Re: [perf] perf_fuzzer causes crash in intel_pmu_drain_pebs_nhm()

From: Liang, Kan
Date: Thu Feb 11 2021 - 16:38:54 EST




On 2/11/2021 9:53 AM, Peter Zijlstra wrote:

Kan, do you have time to look at this?

On Thu, Jan 28, 2021 at 02:49:47PM -0500, Vince Weaver wrote:
On Thu, 28 Jan 2021, Vince Weaver wrote:

the perf_fuzzer has turned up a repeatable crash on my haswell system.

addr2line is not being very helpful, it points to DECLARE_PER_CPU_FIRST.
I'll investigate more when I have the chance.

so I poked around some more.

This seems to be caused in

__intel_pmu_pebs_event()
get_next_pebs_record_by_bit() ds.c line 1639
get_pebs_status(at) ds.c line 1317
return ((struct pebs_record_nhm *)n)->status;

where "n" has the value of 0xc0 rather than a proper pointer.


The issue is pretty strange. I haven't found the root cause yet.
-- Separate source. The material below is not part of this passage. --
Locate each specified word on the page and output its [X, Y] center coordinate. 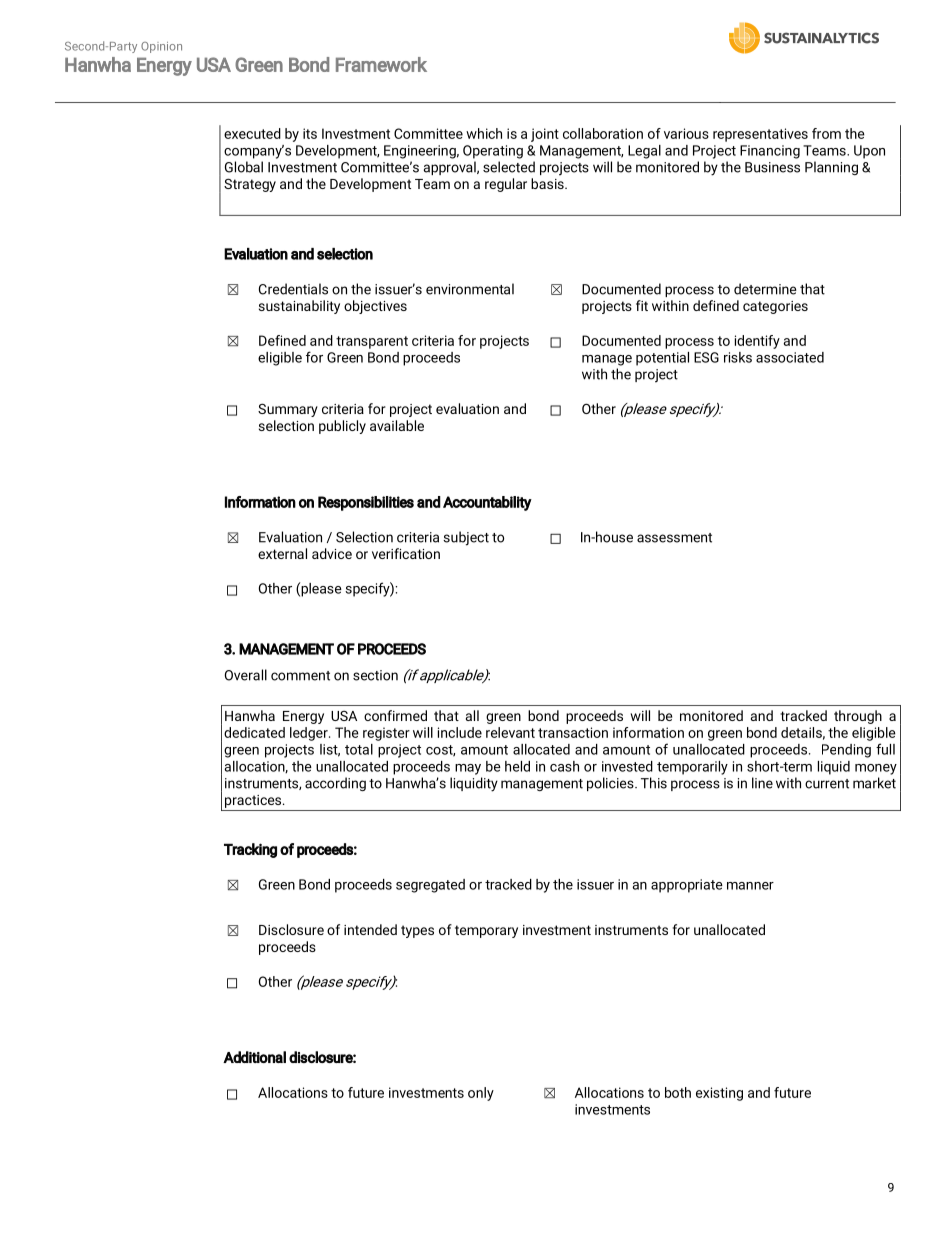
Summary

The base->status (aka "n") was just used in the intel_pmu_drain_pebs_nhm().
for (at = base; at < top; at += x86_pmu.pebs_record_size) {
struct pebs_record_nhm *p = at;
u64 pebs_status;

pebs_status = p->status & cpuc->pebs_enabled;
pebs_status &= mask;
Then it seems to be modified to 0xc0, and crash at get_pebs_status() based on your investigation.
The "base" is a local variable. The ds->pebs_buffer_base is assigned to "base" at the beginning of the function. After that, no one change it.


this does seem to be repetable,

I'd like to reproduce it on my machine.
Is this issue only found in a Haswell client machine?

To reproduce the issue, can I use ./perf_fuzzer under perf_event_tests/fuzzer?
Do I need to apply any parameters with ./perf_fuzzer?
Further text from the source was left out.